The tax revenues of Iraq were what enabled the Abbasids to pay the armies which enforced their authority and the bureaucrats who collected the revenues. As revenues declined inexorably, there were repeated army mutinies until the armies of the caliphs spent most of their energies fighting rival military groups and trying to extort money from the caliphs themselves.

There was another factor which was, in a way, more positive, and that was the conversion of an increasingly large proportion of the population of the caliphate to Islam. It can be argued that the break-up of the caliphate was the inevitable result of the success of Islam as a popular religion. This is a very difficult process to measure. We can be certain that there were no Muslims in these areas before the Arab conquests. Conversion was slow in the seventh and early eighth centuries but after that gathered pace, especially in the tenth century. By the year 1100, and before in some places, it is likely that 50 per cent of the population were Muslims of one group or another.

These new Muslims were not, in the main, Arabs. They probably never went to Baghdad (except if they passed through on the road from Iran to the Holy Cities) and they had no contact with the caliphs. As has already been mentioned, groups like the Saffarid rulers of much of Iran in the late ninth century were Muslims but not Arabs. Their loyalties lay with fellow Muslims in the provinces where they originated and the caliphate was for them at best an irrelevance and at worst a source of vexatious tax demands. New Muslims had no reason to support an institution which had little or nothing to offer them.
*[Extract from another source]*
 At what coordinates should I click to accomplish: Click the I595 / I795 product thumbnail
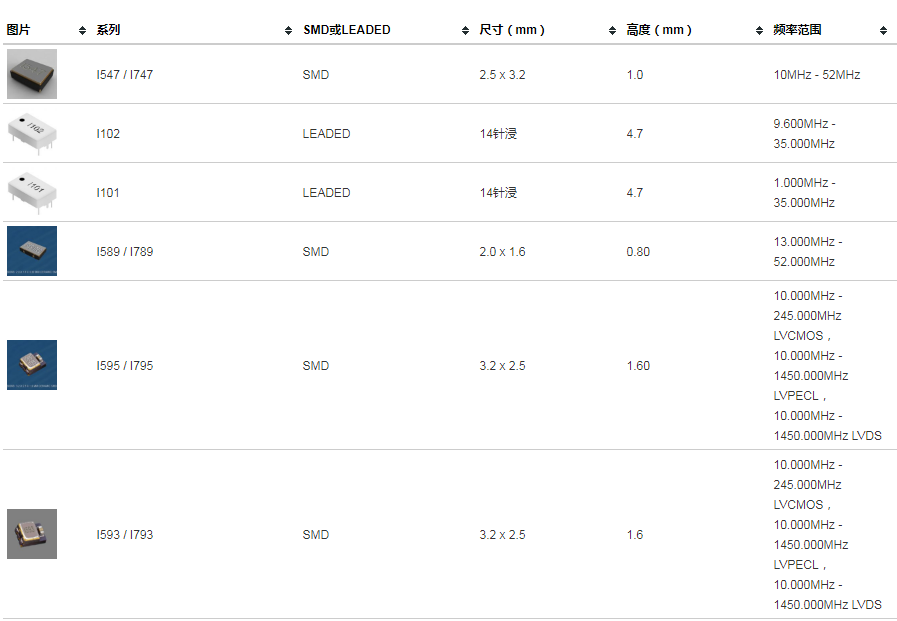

This did not mean that the Muslim world divided into separate political units with no contact between them. Arabic was widely used as the language of religious and philosophical discussion. Merchants traded across borders with little or no interference from government; administrators wandered from one court to another looking for lucrative employment. In many ways the umma was a united commonwealth: it was just that the caliphs had no significant role in this.